Cappio e o governo: o que está em jogo?

Leonardo Boff Teólogo
Aliberação das obras de transposição das águas do Rio São Francisco pelo STF e a suspensão do jejum do Bispo dom Luiz Flávio Cappio aparentemente produziram calmaria na discussão acerca deste megaprojeto. Mas ela seguramente continuará. O jejum e as orações do bispo não foram totalmente em vão. Dos oito pontos apresentados ao Planalto pelo bispo e seu grupo, seis foram acolhidos, o que facilitou sua tomada de decisão.

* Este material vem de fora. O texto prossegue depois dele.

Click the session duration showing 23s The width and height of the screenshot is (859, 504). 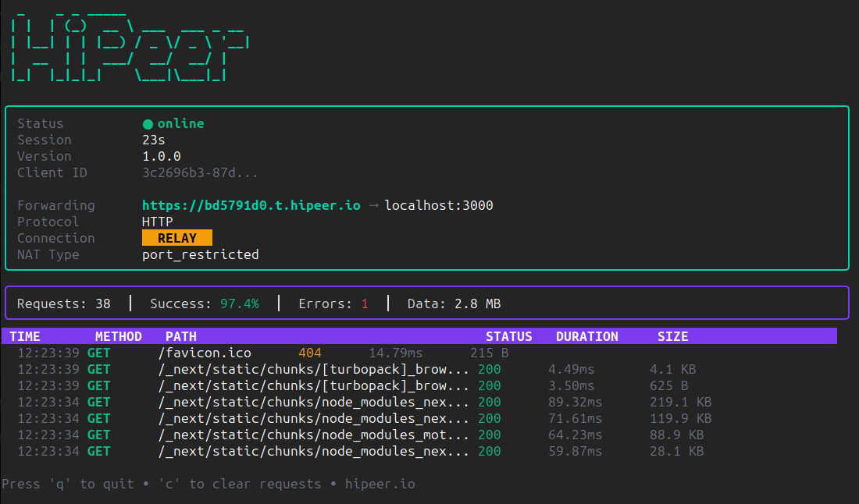point(151,139)
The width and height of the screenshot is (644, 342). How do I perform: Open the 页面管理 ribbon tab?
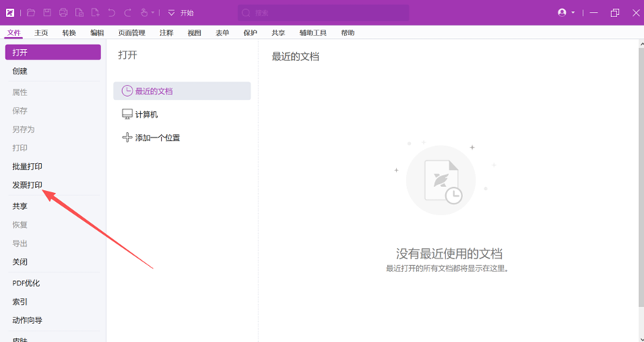[132, 33]
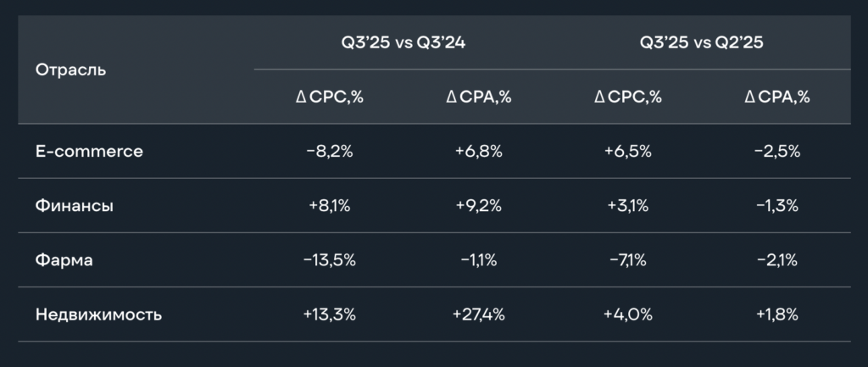Click the +4,0% value

tap(628, 314)
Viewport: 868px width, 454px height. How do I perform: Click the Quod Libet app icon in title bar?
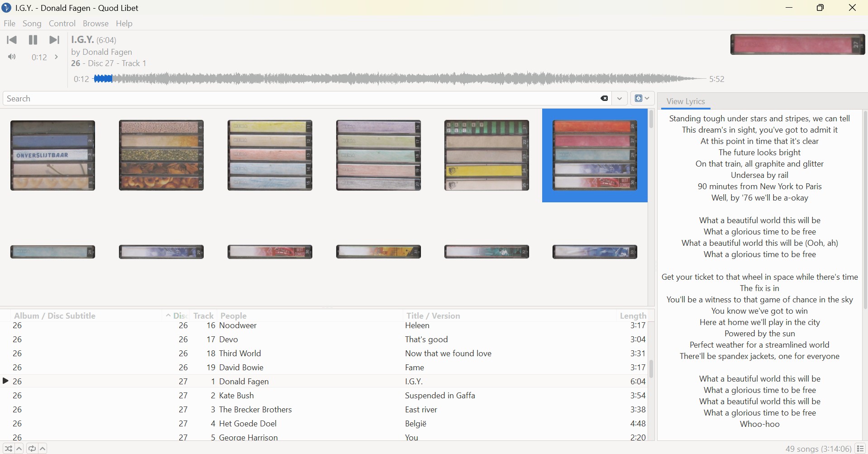click(6, 8)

Estimo que a atriz Letícia Sabatella, que sempre apoiou a causa do bispo indo ao local do jejum, interpretou o sentimento de muitos, em sua resposta à carta aberta ao deputado Ciro Gomes, publicada em O Globo do dia 21 de dezembro: "no dia 19 de dezembro de 2007, o que presenciei na Praça dos Três Poderes, em Brasília, foi a insensibilidade dos Poder Judiciário, a instransigência do Poder Executivo e a omissão do Congresso".
Há um transfundo nesta questão que ficou ocultado no debate e que deve ser explicitado. Ninguém é contra levar água aos sedentos do Semi-Árido, muito menos o bispo que, livremente, há 30 anos optou viver entre os mais pobres dos pobres, ribeirinhos, quilombolas, indígenas e camponeses. Ele conhece como poucos os problemas do Semi-Árido e as alternativas de convivência com ele, maduradas pelos movimentos sociais da bacia do rio e apoiadas pelos estudos de notáveis pesquisadores da área. O que ele questiona é o modo como isso vem sendo conduzido. Por detrás de tudo estão duas visões de mundo e de política que se confrontam.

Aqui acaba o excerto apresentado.